# Week 1: Introduction to Networks — Assignment

**Learning objectives** — In this assignment you will:

- Build graphs from edge lists programmatically
- Compute basic graph statistics from scratch
- Implement a degree histogram without using `nx.degree_histogram`
- Construct an adjacency matrix from an edge list
- Check connectivity and compute diameter

## Grading

| Section | Part | Function | Points |
|---------|------|----------|--------|
| 1 | Graph Construction | `build_graph(edge_list, directed)` | 15 |
| 2 | Basic Statistics | `graph_stats(G)` | 20 |
| 3 | Degree Histogram | `degree_histogram(G)` | 20 |
| 4 | Adjacency Matrix | `adjacency_from_edges(n, edge_list)` | 20 |
| 5 | Connectivity | `is_connected_and_diameter(G)` | 15 |
| — | Written Questions | — | 10 |
| | **Total** | | **100** |

## Before You Start

This assignment builds directly on concepts from the Week 1 lab. Make sure you are comfortable with:

- **Building graphs** with `nx.Graph()`, `add_nodes_from()`, and `add_edge()` (Lab Section 1)
- **Degree** — the number of edges connected to a node (Lab Section 5)
- **Shortest paths** — fewest hops between two nodes via `nx.shortest_path()` (Lab Section 5)
- **Adjacency matrix** — a grid where entry (i, j) is 1 if nodes i and j are connected (Lab Section 4)

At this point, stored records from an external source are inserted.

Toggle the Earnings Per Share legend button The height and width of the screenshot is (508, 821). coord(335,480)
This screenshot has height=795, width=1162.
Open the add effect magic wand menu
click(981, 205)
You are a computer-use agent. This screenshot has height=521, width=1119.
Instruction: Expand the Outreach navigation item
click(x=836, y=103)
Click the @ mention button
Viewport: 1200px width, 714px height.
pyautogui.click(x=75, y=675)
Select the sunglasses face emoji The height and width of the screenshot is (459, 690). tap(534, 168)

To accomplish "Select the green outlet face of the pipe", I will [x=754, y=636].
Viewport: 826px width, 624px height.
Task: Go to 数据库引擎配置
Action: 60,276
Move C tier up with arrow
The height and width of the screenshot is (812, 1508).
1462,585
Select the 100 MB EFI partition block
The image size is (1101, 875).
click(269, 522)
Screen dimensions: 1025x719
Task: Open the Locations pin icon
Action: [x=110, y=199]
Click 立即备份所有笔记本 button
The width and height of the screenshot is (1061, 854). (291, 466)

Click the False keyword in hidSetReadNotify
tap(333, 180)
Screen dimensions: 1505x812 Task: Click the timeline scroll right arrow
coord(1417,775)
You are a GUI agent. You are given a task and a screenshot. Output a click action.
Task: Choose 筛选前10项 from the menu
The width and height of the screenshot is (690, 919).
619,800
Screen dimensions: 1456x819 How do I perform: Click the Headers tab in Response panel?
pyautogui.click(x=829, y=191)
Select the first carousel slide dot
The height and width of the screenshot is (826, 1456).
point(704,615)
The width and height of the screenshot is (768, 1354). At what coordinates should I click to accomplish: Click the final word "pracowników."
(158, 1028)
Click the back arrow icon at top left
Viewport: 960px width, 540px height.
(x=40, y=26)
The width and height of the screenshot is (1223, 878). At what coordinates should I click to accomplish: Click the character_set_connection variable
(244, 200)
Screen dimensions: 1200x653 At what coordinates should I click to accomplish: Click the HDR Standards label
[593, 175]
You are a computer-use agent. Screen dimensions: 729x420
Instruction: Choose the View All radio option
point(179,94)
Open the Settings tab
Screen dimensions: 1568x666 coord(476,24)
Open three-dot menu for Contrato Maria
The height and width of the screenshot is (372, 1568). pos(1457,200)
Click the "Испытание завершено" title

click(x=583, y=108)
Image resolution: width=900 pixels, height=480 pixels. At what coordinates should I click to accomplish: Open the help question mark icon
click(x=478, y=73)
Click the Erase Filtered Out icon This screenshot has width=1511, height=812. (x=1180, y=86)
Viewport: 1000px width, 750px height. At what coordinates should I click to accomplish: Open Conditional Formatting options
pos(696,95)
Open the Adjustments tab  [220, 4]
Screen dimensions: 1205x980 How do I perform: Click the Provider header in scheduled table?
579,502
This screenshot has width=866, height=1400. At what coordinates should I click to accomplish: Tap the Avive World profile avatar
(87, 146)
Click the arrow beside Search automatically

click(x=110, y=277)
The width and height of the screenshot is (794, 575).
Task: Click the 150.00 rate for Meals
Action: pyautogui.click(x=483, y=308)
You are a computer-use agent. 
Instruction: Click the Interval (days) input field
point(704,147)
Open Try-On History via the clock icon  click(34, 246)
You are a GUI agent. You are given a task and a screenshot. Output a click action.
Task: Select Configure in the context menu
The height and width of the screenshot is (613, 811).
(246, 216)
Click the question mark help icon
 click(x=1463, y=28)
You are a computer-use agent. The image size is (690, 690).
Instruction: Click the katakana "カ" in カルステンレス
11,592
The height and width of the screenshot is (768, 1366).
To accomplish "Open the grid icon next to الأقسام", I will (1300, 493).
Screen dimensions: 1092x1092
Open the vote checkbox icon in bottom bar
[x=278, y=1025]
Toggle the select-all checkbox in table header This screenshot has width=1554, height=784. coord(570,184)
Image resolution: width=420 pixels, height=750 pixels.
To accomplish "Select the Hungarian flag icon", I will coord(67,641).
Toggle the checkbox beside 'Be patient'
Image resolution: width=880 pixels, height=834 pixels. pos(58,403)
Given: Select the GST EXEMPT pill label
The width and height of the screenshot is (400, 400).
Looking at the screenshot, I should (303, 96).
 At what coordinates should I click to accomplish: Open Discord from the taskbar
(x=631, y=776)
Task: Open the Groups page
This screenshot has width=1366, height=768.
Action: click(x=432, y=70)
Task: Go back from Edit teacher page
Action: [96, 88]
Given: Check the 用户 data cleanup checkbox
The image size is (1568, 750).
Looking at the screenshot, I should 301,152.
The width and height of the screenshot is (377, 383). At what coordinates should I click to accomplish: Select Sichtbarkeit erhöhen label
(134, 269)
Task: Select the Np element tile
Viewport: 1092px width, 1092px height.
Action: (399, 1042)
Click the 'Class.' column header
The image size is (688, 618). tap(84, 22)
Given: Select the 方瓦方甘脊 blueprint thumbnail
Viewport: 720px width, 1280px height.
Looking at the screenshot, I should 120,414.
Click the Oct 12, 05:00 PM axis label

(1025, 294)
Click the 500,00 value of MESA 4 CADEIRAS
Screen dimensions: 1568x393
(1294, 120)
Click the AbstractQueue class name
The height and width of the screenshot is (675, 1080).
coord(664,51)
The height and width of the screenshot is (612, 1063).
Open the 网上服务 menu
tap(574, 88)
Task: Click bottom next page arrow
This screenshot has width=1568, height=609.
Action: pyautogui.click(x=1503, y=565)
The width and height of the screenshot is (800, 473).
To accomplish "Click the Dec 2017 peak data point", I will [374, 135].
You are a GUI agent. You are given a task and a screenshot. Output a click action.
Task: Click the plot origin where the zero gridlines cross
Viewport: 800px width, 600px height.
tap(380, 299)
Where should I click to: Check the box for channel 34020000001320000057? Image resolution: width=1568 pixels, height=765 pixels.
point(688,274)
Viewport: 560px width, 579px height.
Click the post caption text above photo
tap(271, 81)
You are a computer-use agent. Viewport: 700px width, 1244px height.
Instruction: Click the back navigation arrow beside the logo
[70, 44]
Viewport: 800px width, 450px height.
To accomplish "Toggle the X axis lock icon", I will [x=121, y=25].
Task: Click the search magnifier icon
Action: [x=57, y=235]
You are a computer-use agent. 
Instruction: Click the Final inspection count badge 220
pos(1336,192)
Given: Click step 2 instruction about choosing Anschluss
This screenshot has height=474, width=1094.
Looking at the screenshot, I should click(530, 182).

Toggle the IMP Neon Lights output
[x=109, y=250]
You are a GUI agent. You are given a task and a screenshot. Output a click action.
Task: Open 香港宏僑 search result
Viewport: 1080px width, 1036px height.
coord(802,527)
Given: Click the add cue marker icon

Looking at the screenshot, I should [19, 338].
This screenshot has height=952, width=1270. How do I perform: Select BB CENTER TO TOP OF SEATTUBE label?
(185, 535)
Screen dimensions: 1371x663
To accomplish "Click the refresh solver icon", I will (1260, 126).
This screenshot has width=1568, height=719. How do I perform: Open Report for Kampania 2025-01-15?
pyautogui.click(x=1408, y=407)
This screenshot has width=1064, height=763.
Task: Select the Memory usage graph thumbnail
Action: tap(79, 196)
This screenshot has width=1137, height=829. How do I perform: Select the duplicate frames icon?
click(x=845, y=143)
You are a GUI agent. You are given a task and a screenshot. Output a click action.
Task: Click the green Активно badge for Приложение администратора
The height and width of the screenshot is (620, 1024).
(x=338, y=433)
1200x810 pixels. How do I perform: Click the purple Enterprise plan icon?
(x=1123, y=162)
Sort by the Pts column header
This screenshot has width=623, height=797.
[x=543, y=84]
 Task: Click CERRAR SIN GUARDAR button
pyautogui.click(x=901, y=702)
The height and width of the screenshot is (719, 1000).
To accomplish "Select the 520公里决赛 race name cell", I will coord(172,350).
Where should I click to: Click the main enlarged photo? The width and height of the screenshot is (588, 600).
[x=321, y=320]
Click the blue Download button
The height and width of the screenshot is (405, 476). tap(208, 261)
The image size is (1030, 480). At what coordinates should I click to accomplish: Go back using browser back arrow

If any of these feel unfamiliar, revisit the corresponding lab section before proceeding.

In [None]:
import networkx as nx
import numpy as np
import matplotlib.pyplot as plt
from netsci.loaders import load_graph
from netsci.utils import SEED, graph_summary

In [None]:
G_karate = load_graph("karate")
graph_summary(G_karate)
print()
G_les = load_graph("lesmis")
graph_summary(G_les)

---
## Section 1: Graph Construction (15 pts)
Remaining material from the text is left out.